Die kubanische Schauspielerin Odelmys Torres veröffentlichte ein Video auf TikTok und Instagram, in dem sie sichtbar bewegt die fünf härtesten Wahrheiten teilt, mit denen sie seit ihrer Emigration nach Spanien konfrontiert wurde, und ihre Worte berührten das Herz von Tausenden von Kubanern in der Diaspora.
Im Video, das sie auf ihrem TikTok-Konto veröffentlicht hat, versucht die Schauspielerin nicht, ein Bild von Stärke oder erfolgreicher Anpassung zu vermitteln. Ganz im Gegenteil: Sie erlaubt sich, verletzlich zu sein, spricht aus dem Schmerz heraus und erkennt an, dass der Migrationsprozess nicht das war, was sie erwartet hatte.
„Emigrieren war das genaue Gegenteil von dem, was ich mir vorgestellt hatte, als ich Kuba verließ. Aber es ist mein Prozess und ich möchte ihn von Anfang bis Ende lieben (Spoiler: Es hat kein Ende)“, schreibt er in der Videobeschreibung.
Odelmys Torres schloss 2018 ihr Studium am Instituto Superior de Arte (ISA) in Kuba ab und ist vor allem bekannt für ihre Rolle als «Cecilia» in der Jugendserie Calendario. Sie trat auch in der Krimiserie Tras la huella und der Telenovela Tan lejos y tan cerca auf und arbeitete im Theater mit der Gruppe Mefisto Teatro unter der Regie von Carlos Díaz.
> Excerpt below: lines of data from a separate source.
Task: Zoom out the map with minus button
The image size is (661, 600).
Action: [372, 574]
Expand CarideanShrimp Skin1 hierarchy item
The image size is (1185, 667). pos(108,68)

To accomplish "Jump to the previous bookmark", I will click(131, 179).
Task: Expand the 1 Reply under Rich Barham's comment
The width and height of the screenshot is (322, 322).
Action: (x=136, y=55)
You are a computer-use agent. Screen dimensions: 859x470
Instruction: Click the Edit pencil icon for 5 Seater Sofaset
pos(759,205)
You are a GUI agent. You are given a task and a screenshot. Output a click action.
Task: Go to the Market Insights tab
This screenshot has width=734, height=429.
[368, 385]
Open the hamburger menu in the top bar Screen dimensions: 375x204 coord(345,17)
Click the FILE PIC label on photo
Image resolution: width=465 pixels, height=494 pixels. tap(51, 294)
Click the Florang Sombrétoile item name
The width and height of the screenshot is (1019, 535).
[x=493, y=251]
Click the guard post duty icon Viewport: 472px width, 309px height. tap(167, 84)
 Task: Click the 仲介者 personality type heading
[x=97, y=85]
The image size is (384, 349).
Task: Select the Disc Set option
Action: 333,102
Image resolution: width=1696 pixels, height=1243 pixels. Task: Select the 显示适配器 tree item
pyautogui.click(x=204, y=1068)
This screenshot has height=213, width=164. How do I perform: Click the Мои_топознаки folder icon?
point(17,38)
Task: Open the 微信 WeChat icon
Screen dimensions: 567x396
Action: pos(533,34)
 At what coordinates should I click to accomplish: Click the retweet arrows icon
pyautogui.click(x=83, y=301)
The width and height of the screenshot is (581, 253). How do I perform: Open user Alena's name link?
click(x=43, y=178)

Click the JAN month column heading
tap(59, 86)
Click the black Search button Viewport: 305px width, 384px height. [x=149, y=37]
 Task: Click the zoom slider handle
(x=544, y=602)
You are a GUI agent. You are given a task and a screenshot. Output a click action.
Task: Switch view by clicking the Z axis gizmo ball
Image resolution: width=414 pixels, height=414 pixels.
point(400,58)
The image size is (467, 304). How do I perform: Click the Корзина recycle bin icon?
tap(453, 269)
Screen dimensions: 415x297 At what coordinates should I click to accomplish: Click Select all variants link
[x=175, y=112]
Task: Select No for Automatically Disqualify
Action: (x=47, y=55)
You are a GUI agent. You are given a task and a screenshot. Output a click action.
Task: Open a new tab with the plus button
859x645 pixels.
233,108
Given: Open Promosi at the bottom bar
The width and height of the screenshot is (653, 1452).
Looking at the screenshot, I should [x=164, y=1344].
Reside in Madrid zusammen mit ihrem Partner. In einem Interview aus Oktober 2023 hatte sie gestanden: „Ich hatte nie daran gedacht, Kuba zu verlassen, ich wollte nicht, ich weigerte mich, die Vorstellung aufzugeben, den Ort zu verlassen, an dem ich geboren wurde.“ Es war an einem Tag, als sie aufwachte und wusste, dass sie wollte, dass ihre Kinder an einem anderen Ort geboren werden, was sie dazu brachte, die endgültige Entscheidung zu treffen.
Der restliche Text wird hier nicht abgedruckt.